Snow Leopard: parallel-programming breakthrough?

If Apple’s Grand Central really is a major advance, that will be a big deal for the computer industry. As it stands, Moore’s Law is kinda broken except for apps that have been painfully hand coded for parallel processors.


In describing the next version of the Mac OS X operating system, dubbed
Snow Leopard, Mr. Jobs said Apple would focus principally on technology for the next generation of the industry’s increasingly parallel computer processors.

Today the personal computer industry is going through a wrenching change in trying to find a way to keep up with the speed increases that were the hallmark of the PC business until about five years ago. At that point, companies like Intel, I.B.M. and AMD had simply lived off their continual ability to increase the clock speeds of their microprocessors.

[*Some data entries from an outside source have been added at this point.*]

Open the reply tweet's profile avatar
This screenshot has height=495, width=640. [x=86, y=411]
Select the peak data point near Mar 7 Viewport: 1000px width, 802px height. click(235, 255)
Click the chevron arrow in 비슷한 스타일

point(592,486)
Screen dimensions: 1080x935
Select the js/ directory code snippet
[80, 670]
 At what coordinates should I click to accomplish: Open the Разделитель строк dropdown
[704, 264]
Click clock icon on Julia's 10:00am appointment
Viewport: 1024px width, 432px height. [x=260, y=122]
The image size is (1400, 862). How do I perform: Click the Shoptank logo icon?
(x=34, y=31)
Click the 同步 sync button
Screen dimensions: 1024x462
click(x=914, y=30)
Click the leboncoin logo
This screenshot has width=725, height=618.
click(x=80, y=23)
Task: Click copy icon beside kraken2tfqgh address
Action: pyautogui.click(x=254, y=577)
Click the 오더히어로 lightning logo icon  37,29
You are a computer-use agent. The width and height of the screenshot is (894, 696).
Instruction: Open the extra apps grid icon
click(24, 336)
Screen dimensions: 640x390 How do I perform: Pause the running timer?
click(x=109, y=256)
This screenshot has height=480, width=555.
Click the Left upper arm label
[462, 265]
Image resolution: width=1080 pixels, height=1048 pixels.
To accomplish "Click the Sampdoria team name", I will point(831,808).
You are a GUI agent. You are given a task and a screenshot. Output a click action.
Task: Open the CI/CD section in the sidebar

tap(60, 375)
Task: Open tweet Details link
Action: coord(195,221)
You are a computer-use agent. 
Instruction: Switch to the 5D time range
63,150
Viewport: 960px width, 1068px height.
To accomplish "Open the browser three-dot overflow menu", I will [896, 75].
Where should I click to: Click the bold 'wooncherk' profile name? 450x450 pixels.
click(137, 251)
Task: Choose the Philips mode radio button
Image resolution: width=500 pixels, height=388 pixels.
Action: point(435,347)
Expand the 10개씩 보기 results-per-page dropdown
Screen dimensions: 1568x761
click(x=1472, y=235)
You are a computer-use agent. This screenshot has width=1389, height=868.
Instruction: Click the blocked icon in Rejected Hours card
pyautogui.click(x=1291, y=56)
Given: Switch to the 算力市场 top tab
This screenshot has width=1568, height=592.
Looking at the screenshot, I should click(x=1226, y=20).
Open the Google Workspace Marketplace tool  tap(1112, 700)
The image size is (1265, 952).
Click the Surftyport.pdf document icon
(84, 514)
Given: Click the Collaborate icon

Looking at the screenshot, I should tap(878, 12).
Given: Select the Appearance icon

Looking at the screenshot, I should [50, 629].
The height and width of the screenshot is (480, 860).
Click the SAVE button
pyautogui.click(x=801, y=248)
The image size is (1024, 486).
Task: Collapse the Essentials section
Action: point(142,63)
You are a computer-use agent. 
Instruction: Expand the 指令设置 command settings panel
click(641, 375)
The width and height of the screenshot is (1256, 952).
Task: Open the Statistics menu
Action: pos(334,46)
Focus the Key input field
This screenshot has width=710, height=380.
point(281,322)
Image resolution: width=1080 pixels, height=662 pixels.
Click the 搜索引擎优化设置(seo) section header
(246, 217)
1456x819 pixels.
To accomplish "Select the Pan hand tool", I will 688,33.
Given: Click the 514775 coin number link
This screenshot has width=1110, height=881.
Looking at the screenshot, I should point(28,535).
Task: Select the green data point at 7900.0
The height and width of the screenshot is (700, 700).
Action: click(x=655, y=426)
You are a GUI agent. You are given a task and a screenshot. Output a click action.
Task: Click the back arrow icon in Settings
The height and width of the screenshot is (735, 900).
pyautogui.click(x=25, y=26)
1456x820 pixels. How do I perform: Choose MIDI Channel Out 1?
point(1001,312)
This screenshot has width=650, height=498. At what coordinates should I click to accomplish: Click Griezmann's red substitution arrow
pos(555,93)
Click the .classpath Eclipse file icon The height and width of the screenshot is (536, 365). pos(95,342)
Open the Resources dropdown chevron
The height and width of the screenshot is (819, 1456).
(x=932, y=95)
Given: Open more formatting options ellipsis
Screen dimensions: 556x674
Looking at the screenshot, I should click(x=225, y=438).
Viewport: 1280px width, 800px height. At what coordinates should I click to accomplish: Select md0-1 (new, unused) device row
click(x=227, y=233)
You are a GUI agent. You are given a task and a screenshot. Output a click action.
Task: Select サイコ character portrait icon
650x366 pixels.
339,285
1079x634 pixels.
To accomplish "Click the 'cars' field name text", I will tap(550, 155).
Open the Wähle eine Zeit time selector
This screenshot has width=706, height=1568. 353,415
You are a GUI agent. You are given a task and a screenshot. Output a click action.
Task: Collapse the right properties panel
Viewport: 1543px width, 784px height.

But the industry hit a wall as chips reached the melting point.

As a consequence, the industry shifted gears and began making lower-power processors that added multiple C.P.U.’s. The idea was to gain speed by breaking up problems into multiple pieces and computing the parts simultaneously.

The problem is that, having headed down that path, the industry is now admitting that it doesn’t know how to program the new parallel chips efficiently when the number of cores goes above a handful.

On Monday, Mr. Jobs claimed that Apple is coming to the rescue.

“We’ve added over a thousand features to Mac OS X in the last five years,” he said Monday in an interview after his presentation. “We’re going to hit the pause button on new features.”

Instead, the company is going to focus on what he called “foundational features” that will be the basis for a future version of the operating system.

“The way the processor industry is going is to add more and more cores, but nobody knows how to program those things,” he said. “I mean, two, yeah; four, not really; eight, forget it.”

Apple, he claimed, has made a parallel-programming breakthrough.

The other innovation Jobs mentioned is OpenCL (Open Computing Language) which is claimed to make it easy to exploit the parallel processing potential of the GPU (graphics processor). This has already become a poor-man’s path to a supercomputer, but again based on hand coding. If Apple makes this easy that is another Very Big Deal.

As NYT John Markoff closed his report

If Apple can use similar chips to power its future computers, it will change the computer industry.

1 Response to “Snow Leopard: parallel-programming breakthrough?”


  1. 1 JG

    Grand Central… no wikipedia article yet. Will we have to wait a year?